Driving along the Mass. Pike past a wall of reds and coppers and it's like passing a blush. The brief feeling that you're witnessing an emotion, sex, an oh-my moment that reminds me of a donkey I saw years ago in a farmyard in Oregon, just a brief glimpse from a car I'd hitched a ride with, but it was posed on a ridge like a stallion feeling its oats.

I remember that trip. Discovering the west with a poncho tent and a Sterno stove. Walking the Grand Canyon at night. Staying at the Rainbow Tribe commune in Drain, Oregon. Hopping a flatcar in Bakersfield, Cal. I was more of a traveler in those days.
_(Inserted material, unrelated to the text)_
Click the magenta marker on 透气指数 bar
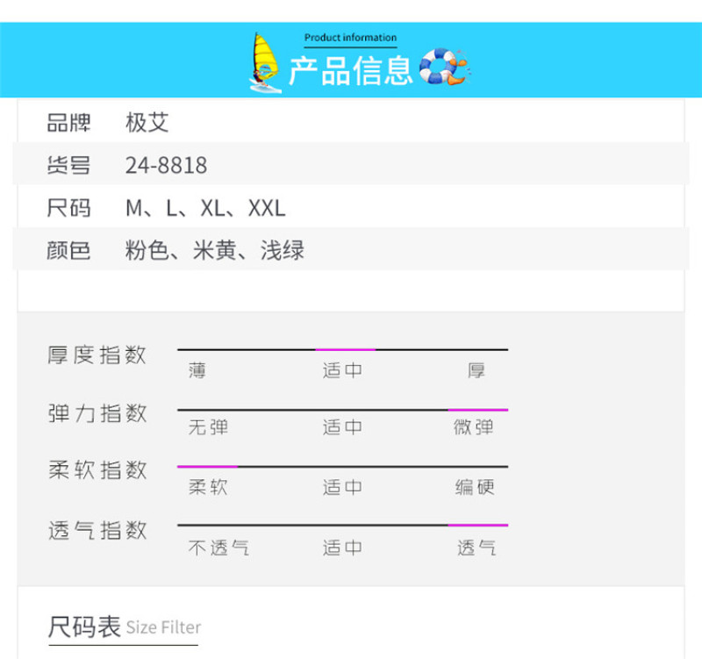coord(478,525)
I kept seeing travelers in the Berkshires. On a walk I happened to look up just as three cottony fluffs from a milkweed took flight, all joined together like a trio of aeronauts, sailing away from the old home field of driftwood-gray pods, riding the air current until it let them off in the nearby marsh, maybe a hundred yards away. But for a minute it was a journey with no end, could have carried them all the way to the Andes.

And later, a rare sound and sight that used to be more common: the windborne gabble of a high, ragged formation of geese, high enough to take their time crossing the sky, apparently real migrators, traveling miles, not just "migrating" from one local pond to another.

And of course, the short, momentous journey of a leaf detaching from its axil and casting its lot with the beckoning wind. Come on, dude! Time to go!

Meanwhile, up on the broad hills, sleep knits up the raveled sleeve of care and the sun makes love to the leaf.